Bollywood dégaine l’IA : Ajay Devgn lance son film généré par des robots et ça change tout
Accroche-toi à ton fauteuil, parce que la déferlante IA qui secoue Hollywood est en train de prendre une toute nouvelle dimension en Inde. L’acteur et producteur Ajay Devgn, que tu as peut-être vu distribuer des mandales dans des films d’action épiques, vient de lancer son propre studio de création de contenu basé sur l’intelligence artificielle générative. Oui, tu as bien lu. On parle de films créés avec l’aide de robots.
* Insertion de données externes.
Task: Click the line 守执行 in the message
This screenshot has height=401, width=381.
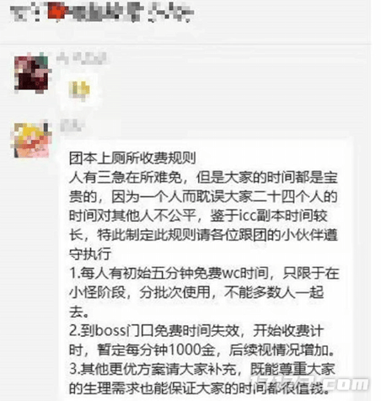Action: tap(90, 254)
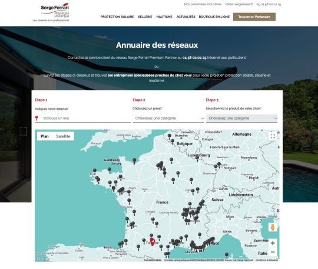318x269 pixels.
Task: Open the Boutique en ligne link
Action: pos(214,17)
Tanhaji revient, version algorithmique
Le premier projet de ce nouveau studio, baptisé Lens Vault Studios, n’est autre que ‘Bal Tanhaji‘. Ce nom te dit quelque chose ? C’est normal. Il s’agit d’une suite directe au film à succès ‘Tanhaji: The Unsung Warrior’, un véritable blockbuster en Inde. Mais cette fois, l’équipe créative s’agrandit avec une IA pour co-piloter le navire. Le projet est développé par Ajay Devgn lui-même, en collaboration avec Danish Devgn.
L’idée n’est pas de remplacer les humains, mais de les ‘assister’. Pense à l’IA comme à un stagiaire sous stéroïdes qui peut générer des concepts, des designs ou même des scènes entières, que les réalisateurs peuvent ensuite peaufiner. C’est une approche qui se répand comme une traînée de poudre, à l’image du studio Asteria à Los Angeles qui promet de diviser les coûts de production par cinq grâce à son IA. On voit la même tendance dans le jeu vidéo, avec Ubisoft qui explore des PNJ dopés à l’IA pour rendre les mondes plus vivants.
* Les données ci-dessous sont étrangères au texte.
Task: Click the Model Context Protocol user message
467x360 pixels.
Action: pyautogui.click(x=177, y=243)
Cette initiative de Devgn s’inscrit dans un mouvement de fond à Bollywood. Un autre acteur majeur, Animeta, a récemment lancé son propre studio de films IA à Mumbai, soutenu par Google. On est donc loin du simple gadget. C’est une véritable course à l’armement technologique qui se joue dans l’industrie cinématographique indienne.
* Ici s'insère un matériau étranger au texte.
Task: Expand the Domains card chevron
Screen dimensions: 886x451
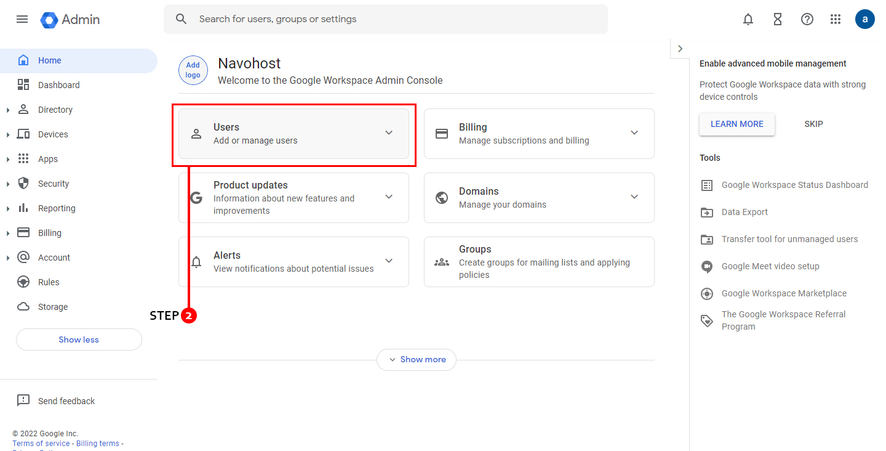Action: point(634,197)
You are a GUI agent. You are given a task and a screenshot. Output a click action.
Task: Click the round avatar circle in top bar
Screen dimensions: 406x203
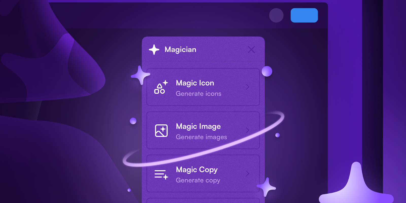(x=276, y=15)
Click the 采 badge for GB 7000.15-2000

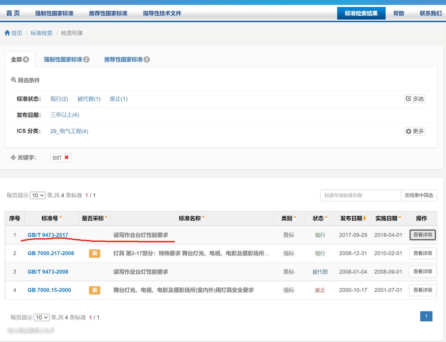coord(95,290)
Alors, faut-il paniquer en voyant l’IA s’emparer du cinéma ? Pas si vite. Pour l’instant, on parle d’un outil pour augmenter la créativité et, soyons honnêtes, pour produire plus vite et moins cher. Mais la question reste entière : est-ce que l’âme d’un film peut survivre à l’optimisation algorithmique ? L’avenir nous le dira, et on sera aux premières loges pour voir si le résultat est un chef-d’œuvre ou un nanar futuriste.